Opposed by sex assault victims, campus rape bill clears Ga. House panel

A bill that would limit the ability of Georgia’s public colleges to investigate and punish those accused of rape on campus cleared a key House panel Wednesday by unanimous voice vote.

Two women who say they were sexually assaulted spoke against the measure at the state Capitol arguing it would discourage victims from coming forward.

“This bill will not protect the victims or the accused,” said Grace Starling, who is now in law school. “This is not right. We are scared of this legislation.”

Sponsored by state Rep. Earl Ehrhart, who chairs a House panel that oversees higher education funding, the measure would bar schools from pursuing final disciplinary action against a student unless he or she was convicted or pleads no contest to criminal charges. Schools also could not initiate their own investigation unless police had done so.

Currently, schools have separate disciplinary proceedures - operating under federal Title IX guidelines - that may expel or suspend a student found responsible for sexual assault even if the police are never involved.

Ehrhart said the bill would provide protections for those falsely accused and also shield the state from liability. Georgia Tech, for instance, has been hit with lawsuits by students who argue they were denied due process and expelled from the prestigious school after being accused of sexual assault.

A victim, Ehrhart said, could choose not to go to police but “you can’t create a liability for the state.” 

“You can make that choice on your own, with your own conscience,” he said. Ehrhart said his bill “is going to change some abuses on these campuses.” 

The Atlanta Journal-Constitution will again have Georgia’s largest team covering the Legislature. Get complete daily coverage during the legislative session at myAJC.com/georgialegislature.

Wednesday’s hearing at the state Capitol was packed. Many of those attending were students.

Jonathan Hawkins, an Atlanta lawyer who spoke out in favor of the bill, said an accusation of rape “could be an academic death sentence” for the accused.
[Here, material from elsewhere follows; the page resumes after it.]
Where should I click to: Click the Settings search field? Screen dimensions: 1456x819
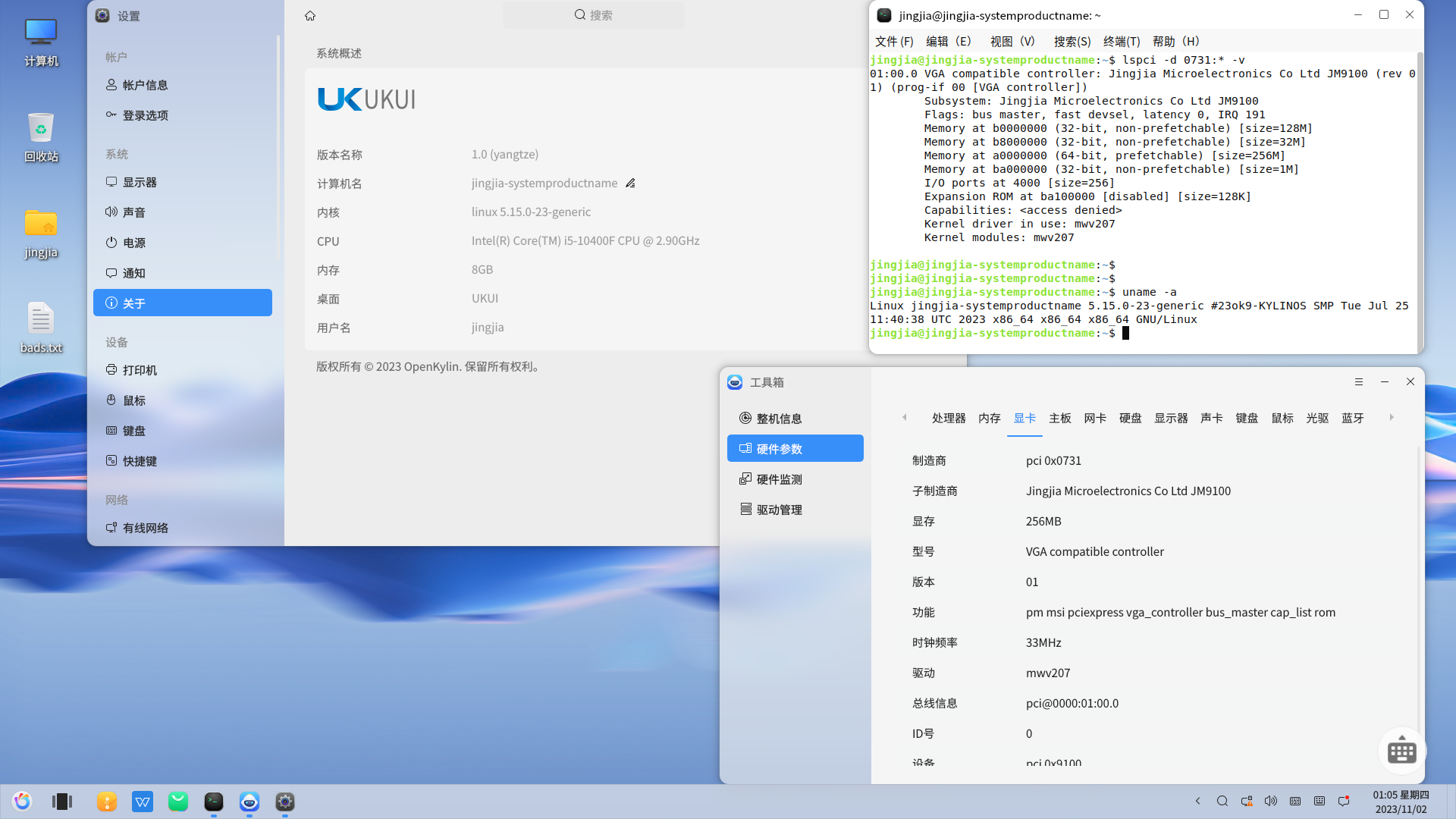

One particularly controversial portion of the bill would have required school officials who receive information that a felony, such as rape, is committed on campus to report the crime to law enforcement. The subcommittee on Wednesday carved out a narrow exceptions to that mandate for social workers and psychologists.
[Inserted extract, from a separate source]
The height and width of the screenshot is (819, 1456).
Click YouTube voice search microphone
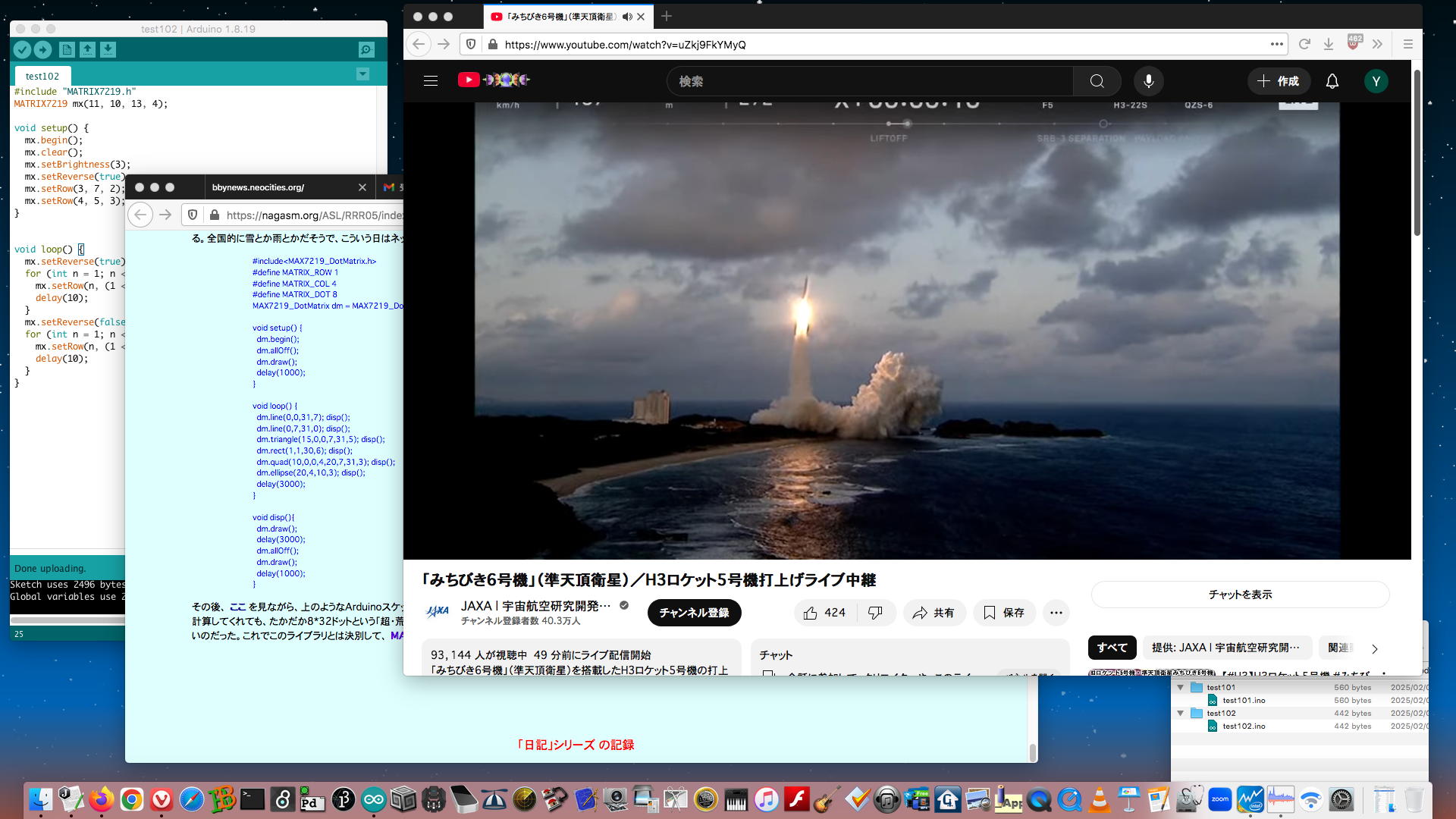[1148, 81]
Starling said if the professor she told about the assault had been required to report it to the police “I would have lost all power.” 

Mandatory reporting “will silence victims,” she said. 
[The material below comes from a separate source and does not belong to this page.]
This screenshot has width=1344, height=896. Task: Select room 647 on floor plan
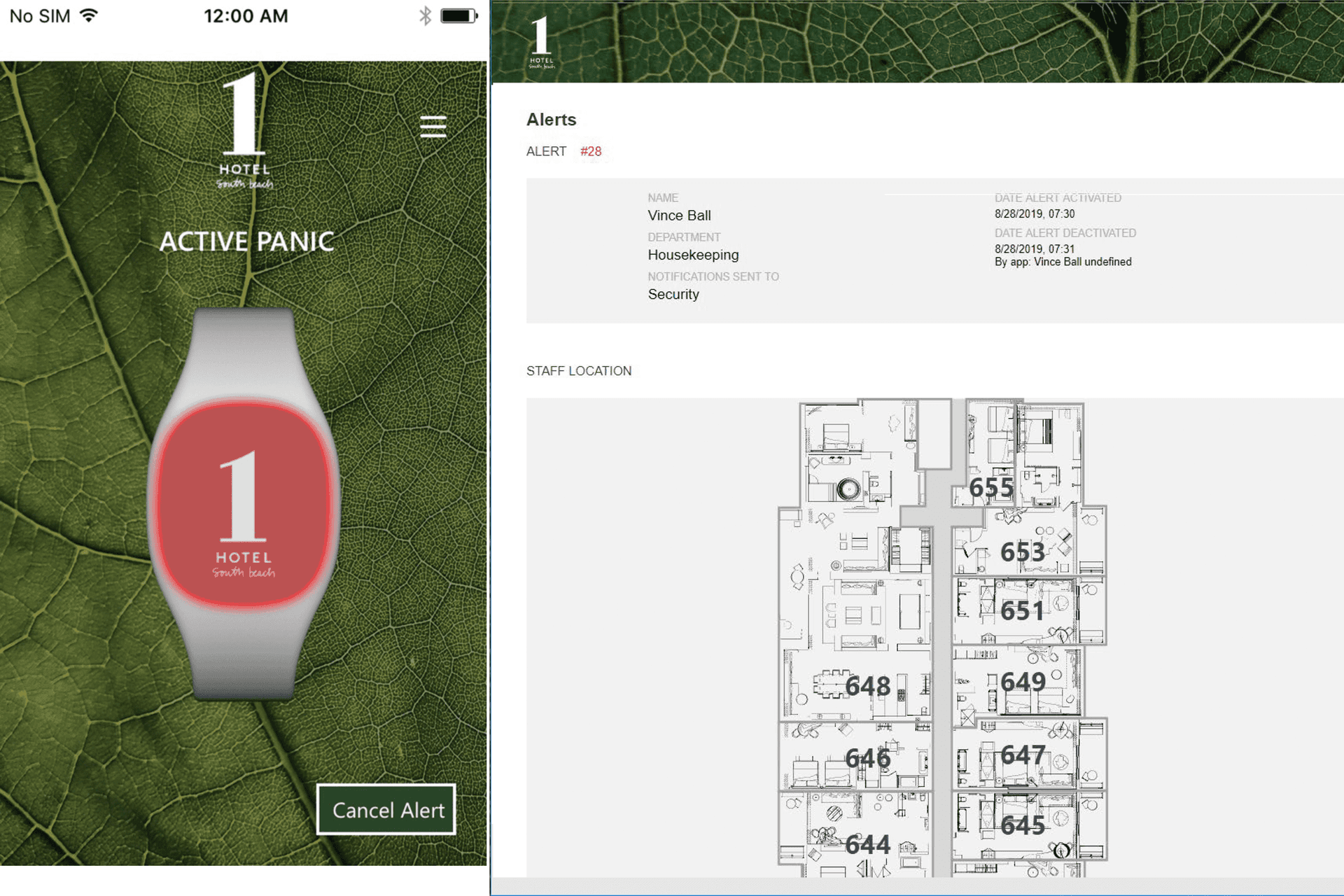tap(1023, 755)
“If you pass this bill you will take away our voice,” she said. “You will take away our ability to direct our own lives.”  

Jessica Caldas, a graduate student at Georgia State University, was raped by an acquaintance who lived on the floor below her in the dorm. 

She didn’t report it to the police because she “felt shame, fear and guilt.” 

“It was enough to stop me from reporting. This law provides a chilling effect on the victim,” Caldas said.